Solve equation about infinite integral. Find out all solutions that exist

Question

The equation of $x$ says: $$\frac{1}{2(x-1)}=\int_0^\infty\frac{\sin (x\arctan y)}{(1+y^2)^{x/2}(e^{y\pi}+1)}\,dy$$ I've tried using variable substitution $y=\tan\theta$, and it becomes: $$\frac{1}{2(x-1)}=\int_0^{\pi/2}\frac{\sin(\theta\cdot x)\sec^2\theta}{(\sec^2\theta)^{x/2}(1+e^{\pi\cdot\tan\theta})}d\theta$$ After that I got stuck. There may be another approach to solve this problem by introducing some kind of complex variable functions, but it seems really tough to deal with the exponential term.

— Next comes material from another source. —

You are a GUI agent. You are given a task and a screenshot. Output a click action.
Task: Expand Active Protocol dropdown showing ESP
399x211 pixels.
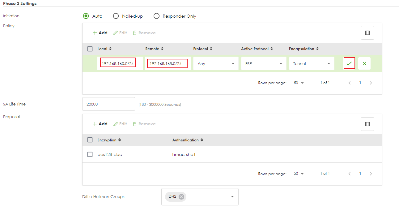[x=264, y=63]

So can anyone help me out? Thanks!

Answer 1

A partial answer. The integral can be written as the imaginary part of

$$ \int_{0}^{+\infty}\frac{1}{\left(e^{\pi y}+1\right)(1-iy)^x}\,dy $$ and we may notice that assuming $x>1$ $$ \frac{1}{2(x-1)}=\text{Im}\int_{0}^{+\infty}\frac{1}{2(1-iy)^x}\,dy $$ hence the given identity occurs at the values of $x>1$ such that $$ \text{Im}\int_{0}^{+\infty}\frac{\tanh\left(\frac{\pi y}{2}\right)}{(1-iy)^x}\,dy = 0\quad \Longleftrightarrow \quad \int_{0}^{+\infty}\frac{\tanh\left(\frac{\pi y}{2}\right)}{(1-iy)^x}\,dy\in\mathbb{R}$$ or $$ \sum_{n\geq 0}\int_{\mathbb{R}}\frac{y}{(2n+1)^2+y^2}\left(\frac{1}{(1-iy)^x}-\frac{1}{(1+iy)^x}\right)\,dy\in\mathbb{R}, $$ but the computation of the residues of $\frac{y}{(2n+1)^2+y^2}\left(\frac{1}{(1-iy)^x}-\frac{1}{(1+iy)^x}\right)$ at $y=i$ and $y=(2n+1)i$ easily contradicts the previous line. This proves we have no solutions for $x>1$.